HOW TO COMPLETE THIS TASK: Your job is to reproduce all of the data exactly.

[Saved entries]
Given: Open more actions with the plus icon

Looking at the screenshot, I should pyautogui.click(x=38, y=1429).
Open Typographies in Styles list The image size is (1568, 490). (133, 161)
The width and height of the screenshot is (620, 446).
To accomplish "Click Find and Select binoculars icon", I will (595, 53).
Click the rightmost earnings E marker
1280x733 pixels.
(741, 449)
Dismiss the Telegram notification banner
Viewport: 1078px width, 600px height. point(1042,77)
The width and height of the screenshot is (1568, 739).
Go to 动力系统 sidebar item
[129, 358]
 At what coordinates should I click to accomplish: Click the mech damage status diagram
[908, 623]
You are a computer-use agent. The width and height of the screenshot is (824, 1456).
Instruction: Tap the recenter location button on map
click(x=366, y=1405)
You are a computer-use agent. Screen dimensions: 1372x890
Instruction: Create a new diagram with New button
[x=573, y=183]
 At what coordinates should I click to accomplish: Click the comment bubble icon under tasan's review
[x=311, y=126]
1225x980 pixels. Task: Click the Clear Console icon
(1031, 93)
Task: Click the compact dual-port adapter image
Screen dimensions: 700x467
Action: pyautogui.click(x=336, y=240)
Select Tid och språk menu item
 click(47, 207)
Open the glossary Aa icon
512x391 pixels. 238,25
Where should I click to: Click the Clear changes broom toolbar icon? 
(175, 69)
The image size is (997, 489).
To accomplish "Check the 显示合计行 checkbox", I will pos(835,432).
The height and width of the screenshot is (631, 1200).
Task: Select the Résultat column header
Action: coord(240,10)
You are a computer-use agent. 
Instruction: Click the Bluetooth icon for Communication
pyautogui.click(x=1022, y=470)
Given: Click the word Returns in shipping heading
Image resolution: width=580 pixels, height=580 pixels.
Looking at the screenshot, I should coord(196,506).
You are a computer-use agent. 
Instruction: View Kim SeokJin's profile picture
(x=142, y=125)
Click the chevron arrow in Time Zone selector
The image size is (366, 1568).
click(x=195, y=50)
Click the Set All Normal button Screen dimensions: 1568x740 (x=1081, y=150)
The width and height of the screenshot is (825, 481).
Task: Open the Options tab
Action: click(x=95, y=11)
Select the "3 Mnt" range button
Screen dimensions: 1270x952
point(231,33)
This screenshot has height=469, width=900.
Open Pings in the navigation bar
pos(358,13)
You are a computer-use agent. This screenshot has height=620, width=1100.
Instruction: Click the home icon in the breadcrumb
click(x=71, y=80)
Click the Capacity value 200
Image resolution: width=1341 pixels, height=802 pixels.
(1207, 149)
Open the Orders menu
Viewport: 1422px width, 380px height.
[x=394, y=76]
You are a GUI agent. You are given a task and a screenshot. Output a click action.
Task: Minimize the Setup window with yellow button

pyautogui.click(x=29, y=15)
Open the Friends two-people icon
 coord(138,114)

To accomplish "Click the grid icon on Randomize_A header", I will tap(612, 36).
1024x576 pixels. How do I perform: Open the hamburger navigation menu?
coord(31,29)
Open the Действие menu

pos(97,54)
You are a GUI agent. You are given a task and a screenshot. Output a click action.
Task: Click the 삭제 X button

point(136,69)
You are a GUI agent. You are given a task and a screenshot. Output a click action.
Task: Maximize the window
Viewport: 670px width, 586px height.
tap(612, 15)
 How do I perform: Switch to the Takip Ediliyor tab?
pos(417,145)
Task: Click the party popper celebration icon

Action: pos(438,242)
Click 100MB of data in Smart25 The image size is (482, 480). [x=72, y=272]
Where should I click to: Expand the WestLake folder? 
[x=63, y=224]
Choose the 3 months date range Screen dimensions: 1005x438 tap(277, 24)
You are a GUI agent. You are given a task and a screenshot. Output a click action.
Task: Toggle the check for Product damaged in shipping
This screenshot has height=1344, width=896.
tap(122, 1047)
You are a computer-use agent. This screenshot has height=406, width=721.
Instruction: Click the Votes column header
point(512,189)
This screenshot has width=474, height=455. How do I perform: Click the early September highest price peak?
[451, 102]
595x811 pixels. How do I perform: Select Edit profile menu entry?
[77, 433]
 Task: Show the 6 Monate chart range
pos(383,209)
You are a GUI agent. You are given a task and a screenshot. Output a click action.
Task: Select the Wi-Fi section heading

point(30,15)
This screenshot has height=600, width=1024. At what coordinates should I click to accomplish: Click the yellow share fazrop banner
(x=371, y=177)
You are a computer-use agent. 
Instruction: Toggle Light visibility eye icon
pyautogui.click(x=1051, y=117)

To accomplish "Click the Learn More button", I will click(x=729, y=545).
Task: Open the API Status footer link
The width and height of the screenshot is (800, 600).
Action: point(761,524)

EXERCISE RESPONSE:
Given: Open more actions with the plus icon

Looking at the screenshot, I should pyautogui.click(x=38, y=1429).
Open Typographies in Styles list The image size is (1568, 490). (133, 161)
The width and height of the screenshot is (620, 446).
To accomplish "Click Find and Select binoculars icon", I will (595, 53).
Click the rightmost earnings E marker
1280x733 pixels.
(741, 449)
Dismiss the Telegram notification banner
Viewport: 1078px width, 600px height. point(1042,77)
The width and height of the screenshot is (1568, 739).
Go to 动力系统 sidebar item
[129, 358]
 At what coordinates should I click to accomplish: Click the mech damage status diagram
[908, 623]
You are a computer-use agent. The width and height of the screenshot is (824, 1456).
Instruction: Tap the recenter location button on map
click(x=366, y=1405)
You are a computer-use agent. Screen dimensions: 1372x890
Instruction: Create a new diagram with New button
[x=573, y=183]
 At what coordinates should I click to accomplish: Click the comment bubble icon under tasan's review
[x=311, y=126]
1225x980 pixels. Task: Click the Clear Console icon
(1031, 93)
Task: Click the compact dual-port adapter image
Screen dimensions: 700x467
Action: pyautogui.click(x=336, y=240)
Select Tid och språk menu item
 click(47, 207)
Open the glossary Aa icon
512x391 pixels. 238,25
Where should I click to: Click the Clear changes broom toolbar icon? 
(175, 69)
The image size is (997, 489).
To accomplish "Check the 显示合计行 checkbox", I will pos(835,432).
The height and width of the screenshot is (631, 1200).
Task: Select the Résultat column header
Action: coord(240,10)
You are a computer-use agent. 
Instruction: Click the Bluetooth icon for Communication
pyautogui.click(x=1022, y=470)
Given: Click the word Returns in shipping heading
Image resolution: width=580 pixels, height=580 pixels.
Looking at the screenshot, I should coord(196,506).
You are a computer-use agent. 
Instruction: View Kim SeokJin's profile picture
(x=142, y=125)
Click the chevron arrow in Time Zone selector
The image size is (366, 1568).
click(x=195, y=50)
Click the Set All Normal button Screen dimensions: 1568x740 (x=1081, y=150)
The width and height of the screenshot is (825, 481).
Task: Open the Options tab
Action: click(x=95, y=11)
Select the "3 Mnt" range button
Screen dimensions: 1270x952
point(231,33)
This screenshot has height=469, width=900.
Open Pings in the navigation bar
pos(358,13)
You are a computer-use agent. This screenshot has height=620, width=1100.
Instruction: Click the home icon in the breadcrumb
click(x=71, y=80)
Click the Capacity value 200
Image resolution: width=1341 pixels, height=802 pixels.
(1207, 149)
Open the Orders menu
Viewport: 1422px width, 380px height.
[x=394, y=76]
You are a GUI agent. You are given a task and a screenshot. Output a click action.
Task: Minimize the Setup window with yellow button

pyautogui.click(x=29, y=15)
Open the Friends two-people icon
 coord(138,114)

To accomplish "Click the grid icon on Randomize_A header", I will tap(612, 36).
1024x576 pixels. How do I perform: Open the hamburger navigation menu?
coord(31,29)
Open the Действие menu

pos(97,54)
You are a GUI agent. You are given a task and a screenshot. Output a click action.
Task: Click the 삭제 X button

point(136,69)
You are a GUI agent. You are given a task and a screenshot. Output a click action.
Task: Maximize the window
Viewport: 670px width, 586px height.
tap(612, 15)
 How do I perform: Switch to the Takip Ediliyor tab?
pos(417,145)
Task: Click the party popper celebration icon

Action: pos(438,242)
Click 100MB of data in Smart25 The image size is (482, 480). [x=72, y=272]
Where should I click to: Expand the WestLake folder? 
[x=63, y=224]
Choose the 3 months date range Screen dimensions: 1005x438 tap(277, 24)
You are a GUI agent. You are given a task and a screenshot. Output a click action.
Task: Toggle the check for Product damaged in shipping
This screenshot has height=1344, width=896.
tap(122, 1047)
You are a computer-use agent. This screenshot has height=406, width=721.
Instruction: Click the Votes column header
point(512,189)
This screenshot has width=474, height=455. How do I perform: Click the early September highest price peak?
[451, 102]
595x811 pixels. How do I perform: Select Edit profile menu entry?
[77, 433]
 Task: Show the 6 Monate chart range
pos(383,209)
You are a GUI agent. You are given a task and a screenshot. Output a click action.
Task: Select the Wi-Fi section heading

point(30,15)
This screenshot has height=600, width=1024. At what coordinates should I click to accomplish: Click the yellow share fazrop banner
(x=371, y=177)
You are a computer-use agent. 
Instruction: Toggle Light visibility eye icon
pyautogui.click(x=1051, y=117)

To accomplish "Click the Learn More button", I will click(x=729, y=545).
Task: Open the API Status footer link
The width and height of the screenshot is (800, 600).
Action: point(761,524)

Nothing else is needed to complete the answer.